[Opening Data for the task section]

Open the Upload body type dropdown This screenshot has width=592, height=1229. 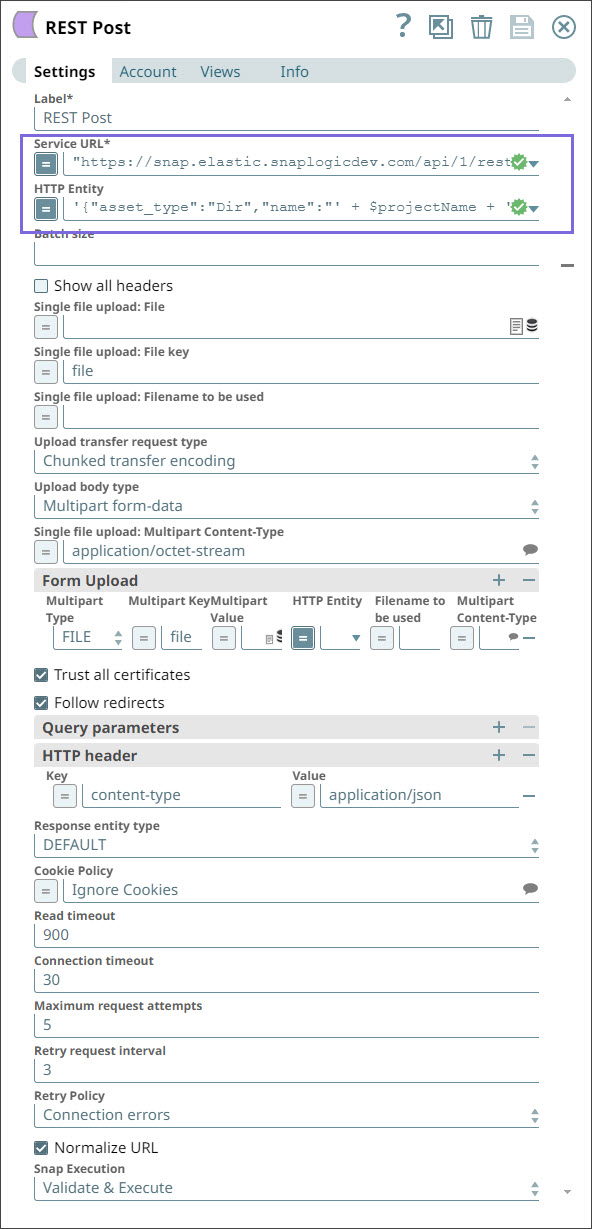pos(535,507)
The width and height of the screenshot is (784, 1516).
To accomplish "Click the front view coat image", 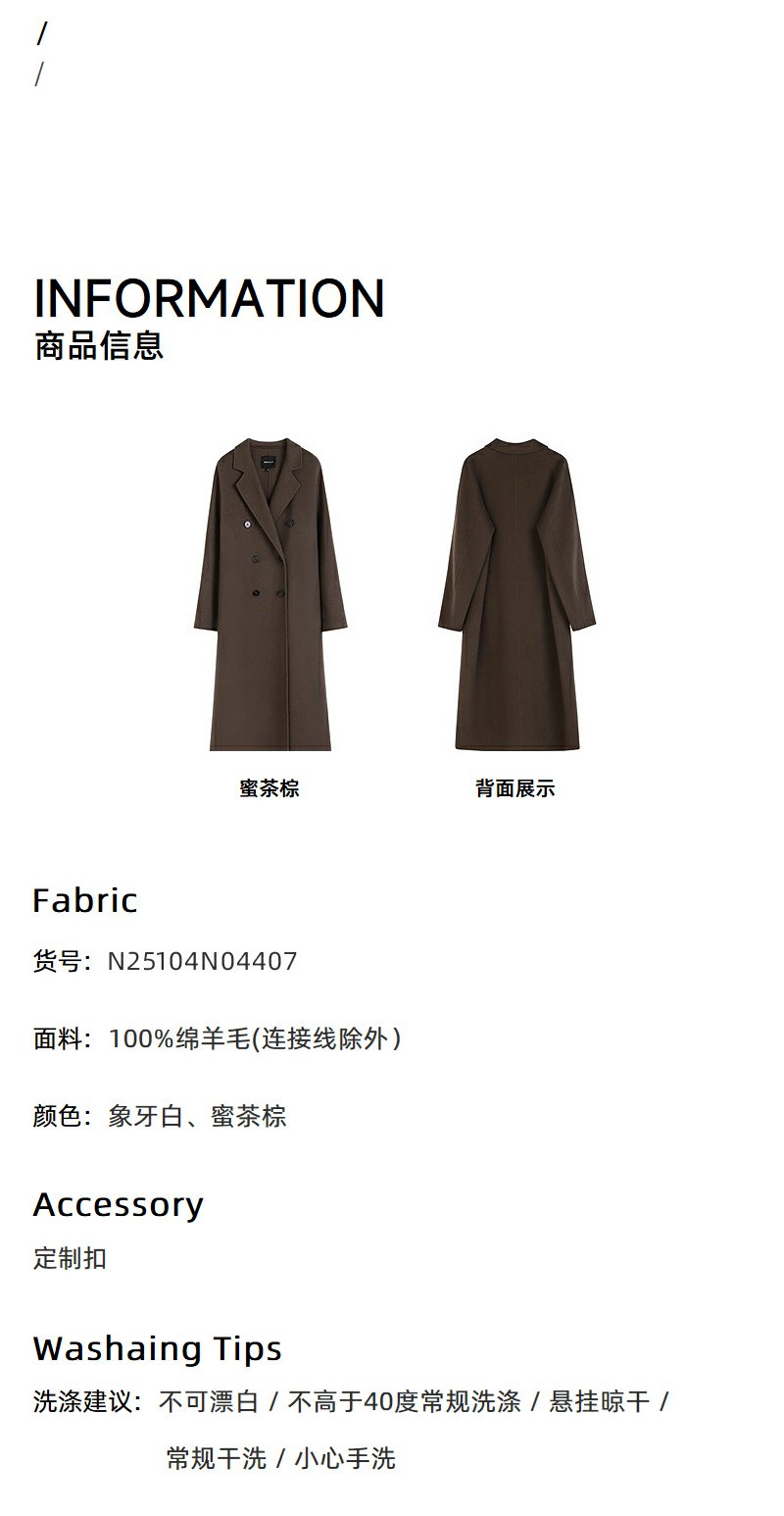I will [270, 594].
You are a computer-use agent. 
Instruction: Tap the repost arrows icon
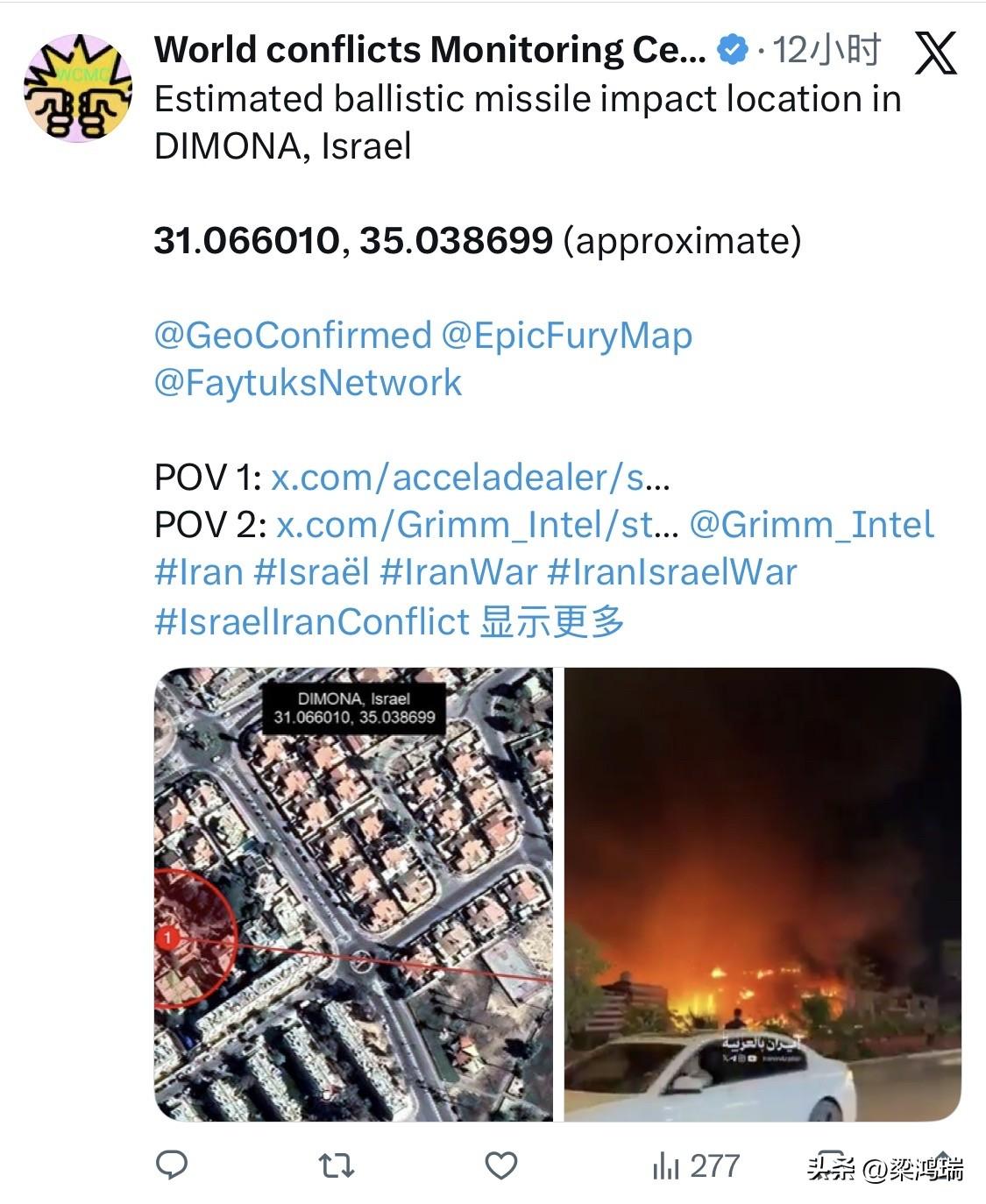pos(336,1165)
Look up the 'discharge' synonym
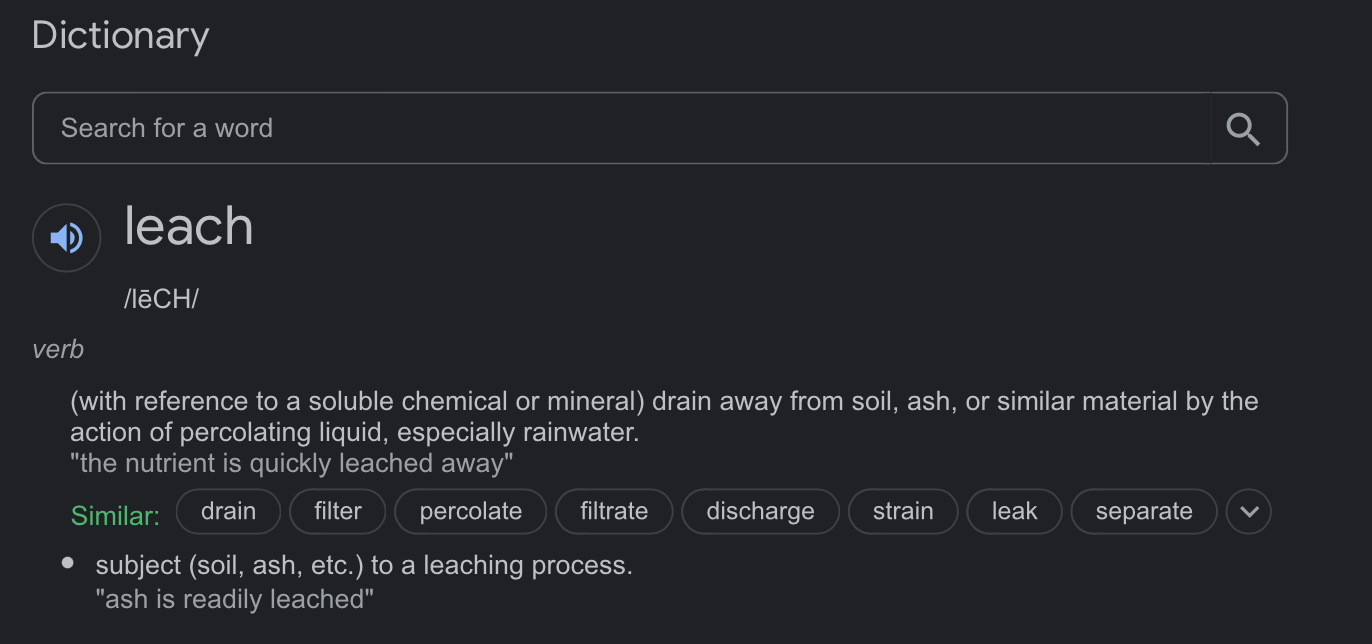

[Closing Data for the task section]

### What to work on
Write out, with no pictures, only the lines from the line containing "Instruction: Tap the repost arrows icon" through the last line of the listing above, exactly and with both ends included.

### Finished exercise
Instruction: Tap the repost arrows icon
pos(336,1165)
Look up the 'discharge' synonym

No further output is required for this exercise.